● **Task instructions**:
1 - From the data extraction tutorial, list the value given for "name" in each column created under "Step 2: Define Columns".
2 - Write the next part of the data extraction tutorial, picking up after its final sentence.

● **Text**:
'''
Data Extraction Tutorial¶
This tutorial walks through extracting structured data from documents using OpenContracts' extraction system.
Prerequisites¶
- OpenContracts instance running with Celery workers
- Documents uploaded to a corpus
- Admin or appropriate permissions for creating fieldsets
Step 1: Create a Fieldset¶
A fieldset defines what data you want to extract from documents.
Via Django Admin¶
- Navigate to Admin → Extracts → Fieldsets
- Click "Add Fieldset"
- Enter:
- Name: "Contract Terms"
- Description: "Extract key terms from contracts"
- Save
Via GraphQL¶
mutation CreateContractFieldset {
createFieldset(
name: "Contract Terms"
description: "Extract key terms from contracts"
) {
ok
objId
message
}
}
Step 2: Define Columns¶
Columns specify individual fields to extract.
Example: Extract Multiple Contract Fields¶
Let's create columns for common contract data points:
Party Names Column¶
mutation CreatePartiesColumn {
createColumn(
fieldsetId: "your-fieldset-id"
name: "Parties"
query: "Who are the contracting parties in this agreement?"
outputType: "list[str]"
mustContainText: "PARTIES"
) {
ok
objId
}
}
Effective Date Column¶
mutation CreateDateColumn {
createColumn(
fieldsetId: "your-fieldset-id"
name: "Effective Date"
query: "What is the effective date of this contract?"
outputType: "str"
instructions: "Format as YYYY-MM-DD"
limitToLabel: "date-clause"
) {
ok
objId
}
}
Payment Terms Column¶
mutation CreatePaymentColumn {
createColumn(
fieldsetId: "your-fieldset-id"
name: "Payment Terms"
query: "What are the payment terms and amounts?"
outputType: "str"
mustContainText: "PAYMENT"
) {
ok
objId
}
}
Termination Conditions Column¶
mutation CreateTerminationColumn {
createColumn(
fieldsetId: "your-fieldset-id"
name: "Termination Conditions"
query: "Under what conditions can this contract be terminated?"
outputType: "list[str]"
extractIsList: true
) {
ok
objId
}
}
Step 3: Create an Extract¶
An extract links your fieldset to specific documents.
Via Django Admin¶
- Navigate to Admin → Extracts → Extracts
- Click "Add Extract"
- Configure:
- Name: "Q4 Contract Analysis"
- Fieldset: Select "Contract Terms"
- Corpus: Select your corpus
- Documents: Select documents to process
- Save
Via GraphQL¶
mutation CreateExtract {
createExtract(
name: "Q4 Contract Analysis"
fieldsetId: "your-fieldset-id"
corpusId: "your-corpus-id"
documentIds: ["doc1", "doc2", "doc3"]
) {
ok
objId
}
}
Step 4: Run the Extraction¶
Start the extraction process to populate datacells.
'''
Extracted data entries
'''
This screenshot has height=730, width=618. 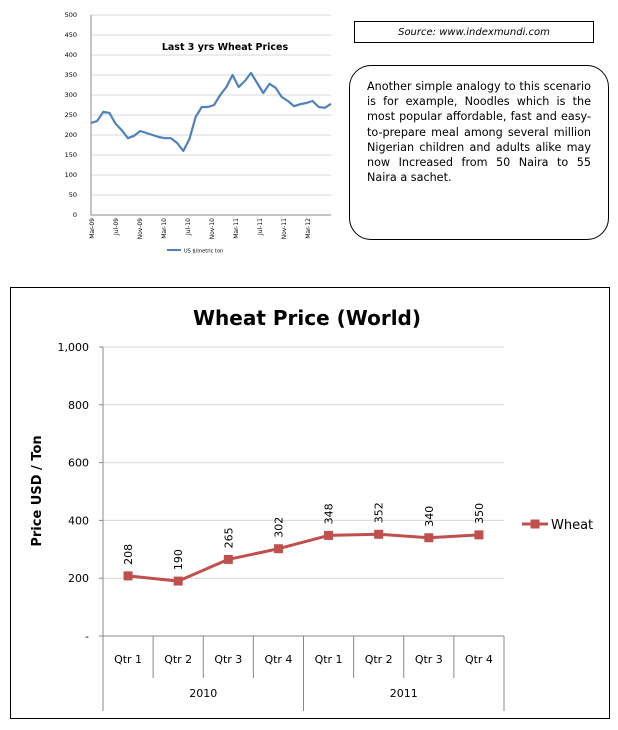 I want to click on main-chart-y-tick-label: 600, so click(x=78, y=464).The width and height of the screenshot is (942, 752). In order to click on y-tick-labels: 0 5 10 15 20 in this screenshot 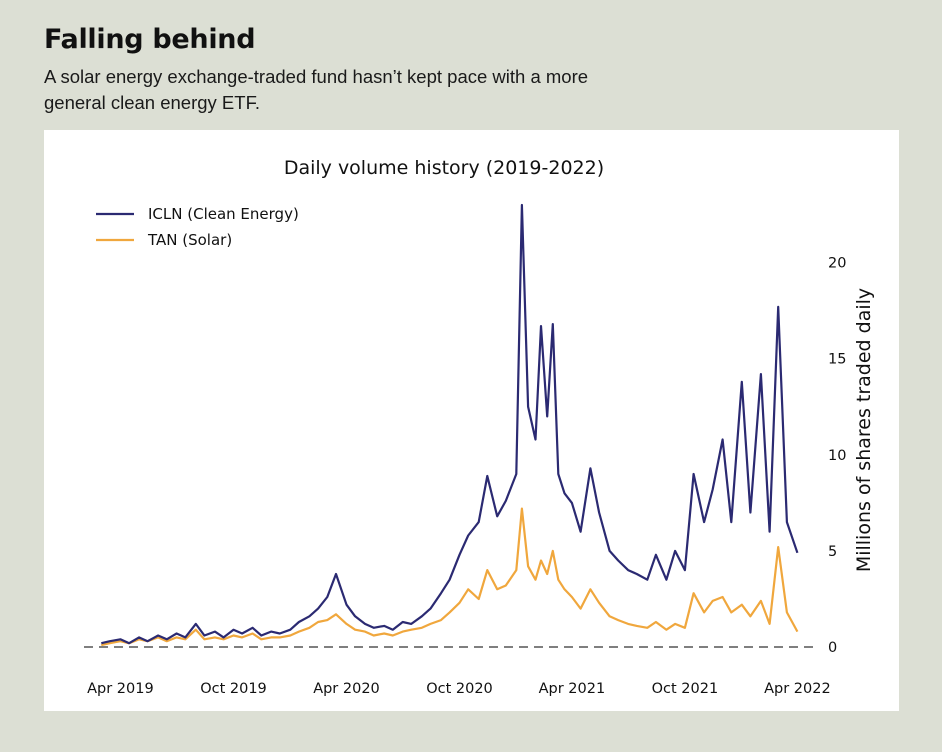, I will do `click(837, 456)`. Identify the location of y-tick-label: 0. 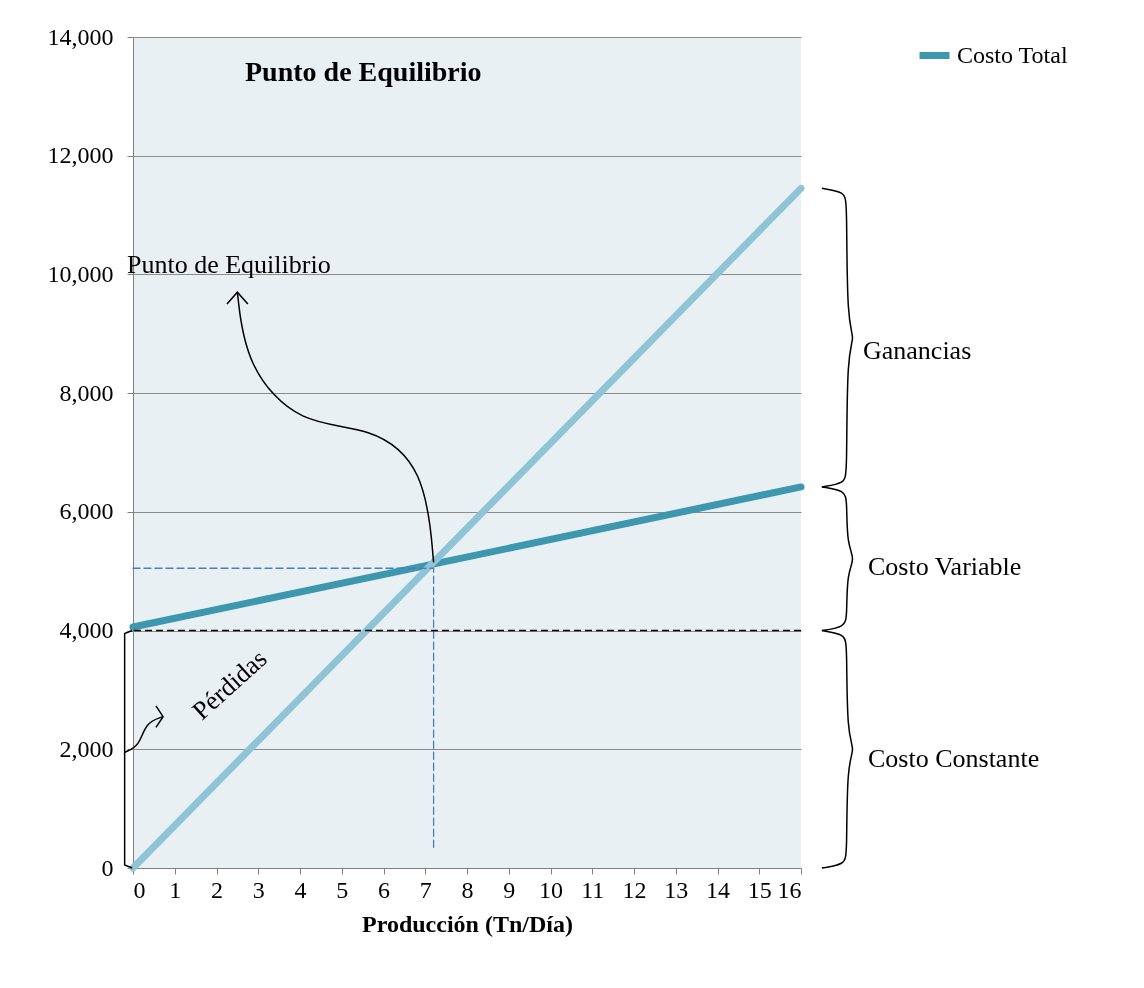
(108, 868).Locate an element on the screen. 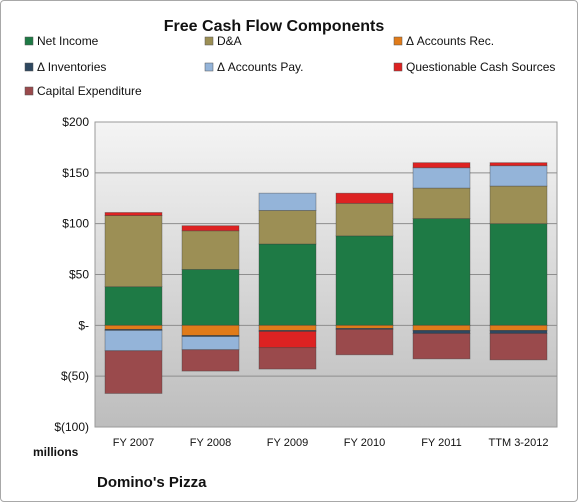 The image size is (578, 503). legend-item-danda: D&A is located at coordinates (223, 41). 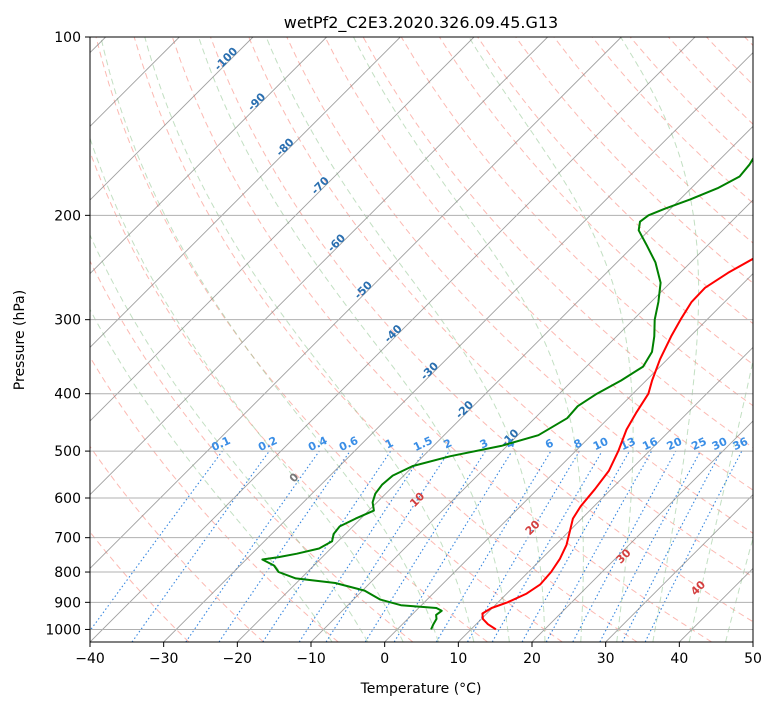 I want to click on y-axis-ticks: 100 200 300 400 500 600 700 800 900 1000, so click(x=68, y=334).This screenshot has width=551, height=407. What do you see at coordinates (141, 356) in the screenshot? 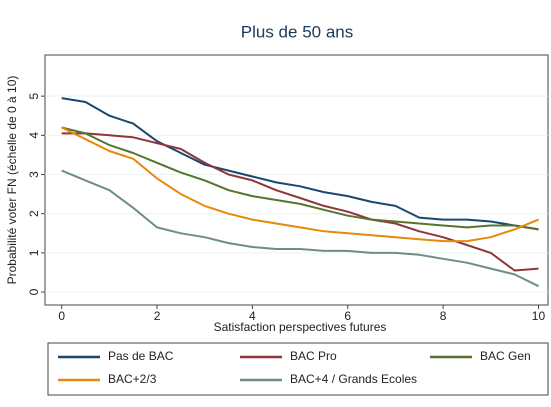
I see `legend-label: Pas de BAC` at bounding box center [141, 356].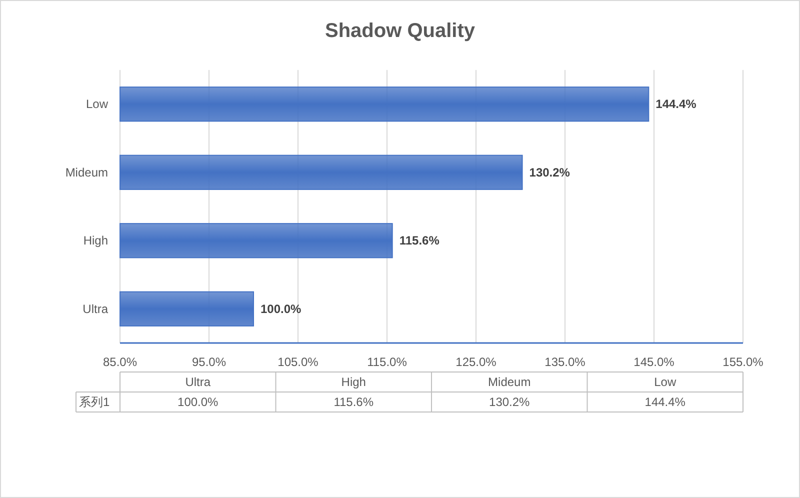 This screenshot has height=498, width=800. I want to click on x-tick-label: 155.0%, so click(743, 362). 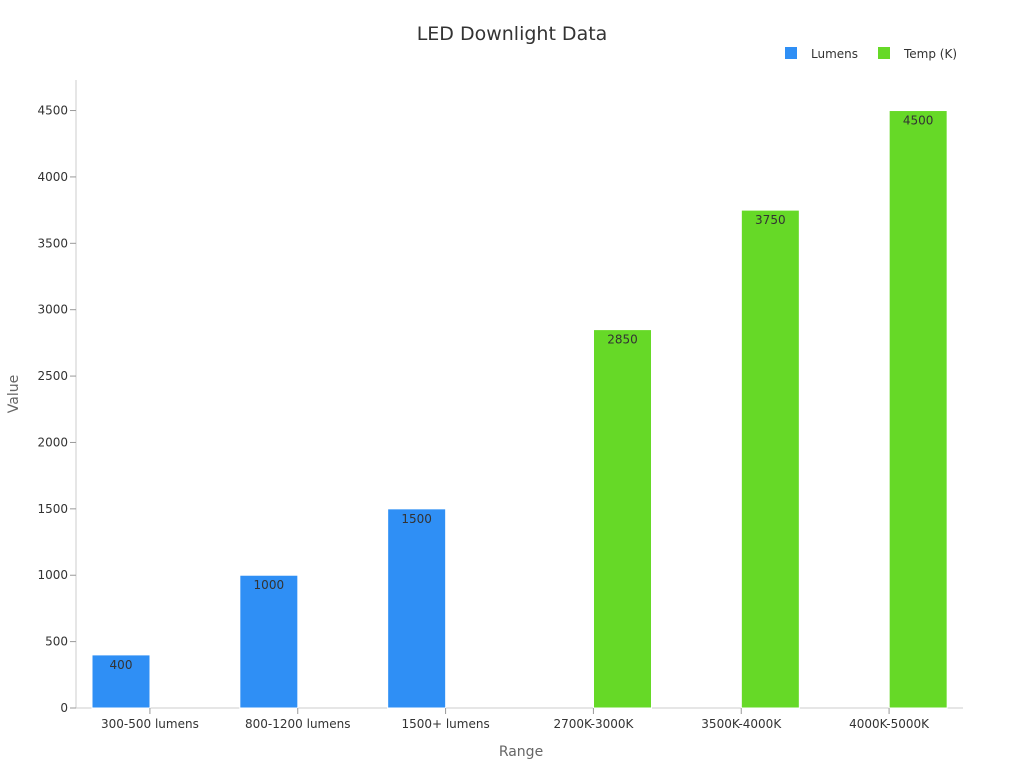 I want to click on legend-swatch-lumens, so click(x=791, y=53).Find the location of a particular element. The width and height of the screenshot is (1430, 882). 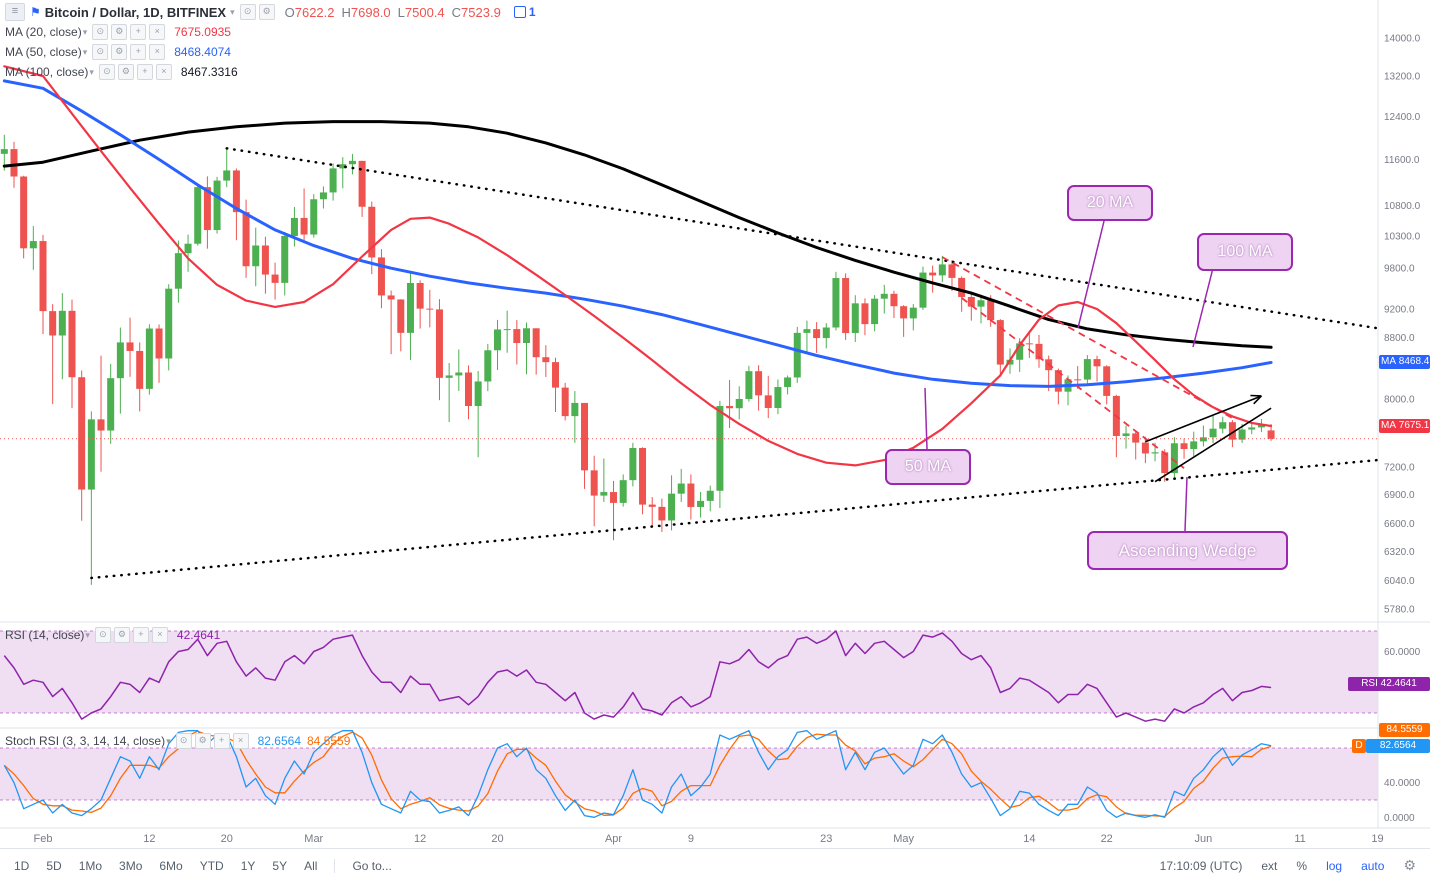

flag-icon: ⚑ is located at coordinates (36, 12).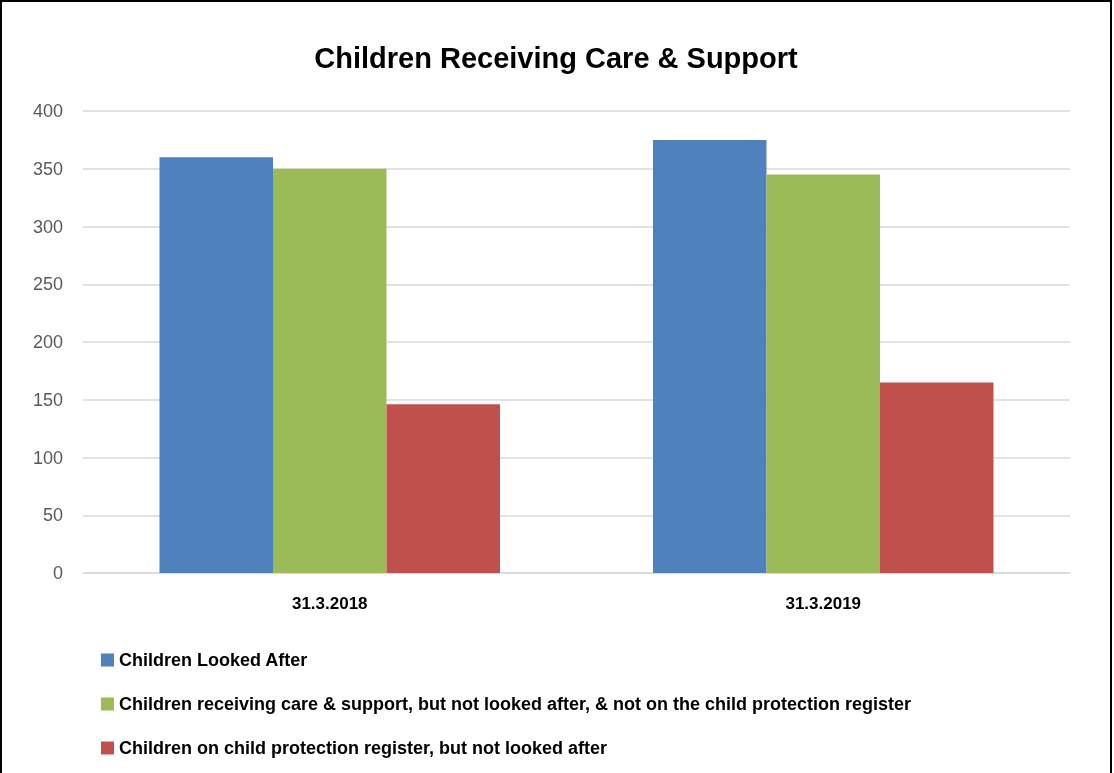 This screenshot has height=773, width=1114. What do you see at coordinates (48, 111) in the screenshot?
I see `y-tick-label: 400` at bounding box center [48, 111].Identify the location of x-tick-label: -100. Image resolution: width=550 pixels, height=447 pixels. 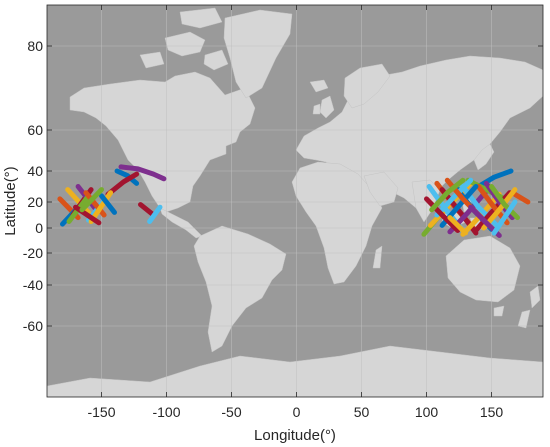
(166, 412).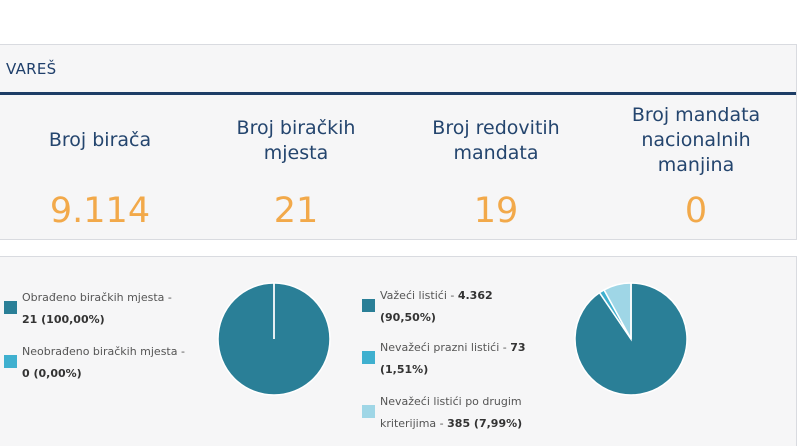  What do you see at coordinates (274, 339) in the screenshot?
I see `stations-pie-chart` at bounding box center [274, 339].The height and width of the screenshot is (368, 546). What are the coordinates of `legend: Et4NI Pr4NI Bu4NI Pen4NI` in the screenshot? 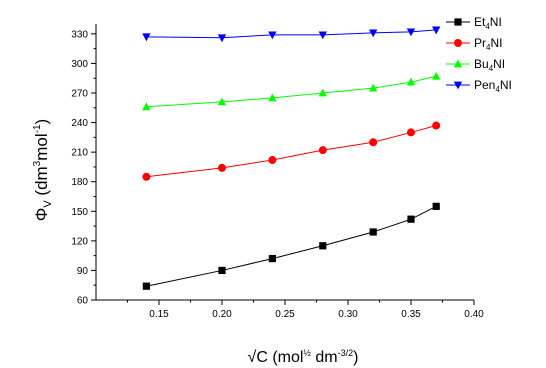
'''
● **Answers to the problems**:
1 - Parties, Effective Date, Payment Terms, Termination Conditions

2 -
Via GraphQL¶
mutation RunExtraction {
startExtract(extractId: "your-extract-id") {
ok
message
}
}
Via Python Script¶
from opencontractserver.tasks.extract_orchestrator_tasks import run_extract
from opencontractserver.extracts.models import Extract
# Get the extract
extract = Extract.objects.get(id="your-extract-id")
# Start extraction
run_extract.delay(extract.id, user.id)
Step 5: Monitor Progress¶
Check Extract Status¶
query ExtractStatus {
extract(id: "your-extract-id") {
name
started
finished
error
datacells {
edges {
node {
id
column {
name
}
document {
title
}
started
completed
failed
}
}
}
}
}
Monitor via Django Admin¶
- Navigate to Admin → Extracts → Extracts
- Click on your extract
- View the status fields and related datacells
Step 6: Access Results¶
Once extraction completes, retrieve the structured data.
Query All Results¶
query GetExtractResults {
extract(id: "your-extract-id") {
datacells {
edges {
node {
document {
title
}
column {
name
}
data
completed
}
}
}
}
}
Export to CSV¶
import csv
from opencontractserver.extracts.models import Extract
extract = Extract.objects.get(id="your-extract-id")
with open('extract_results.csv', 'w', newline='') as csvfile:
writer = csv.writer(csvfile)
# Write header
columns = extract.fieldset.columns.all()
header = ['Document'] + [col.name for col in columns]
writer.writerow(header)
# Write data rows
for document in extract.documents.all():
row = [document.title]
for column in columns:
datacell = extract.extracted_datacells.filter(
document=document,
column=column
).first()
row.append(datacell.data if datacell else '')
writer.writerow(row)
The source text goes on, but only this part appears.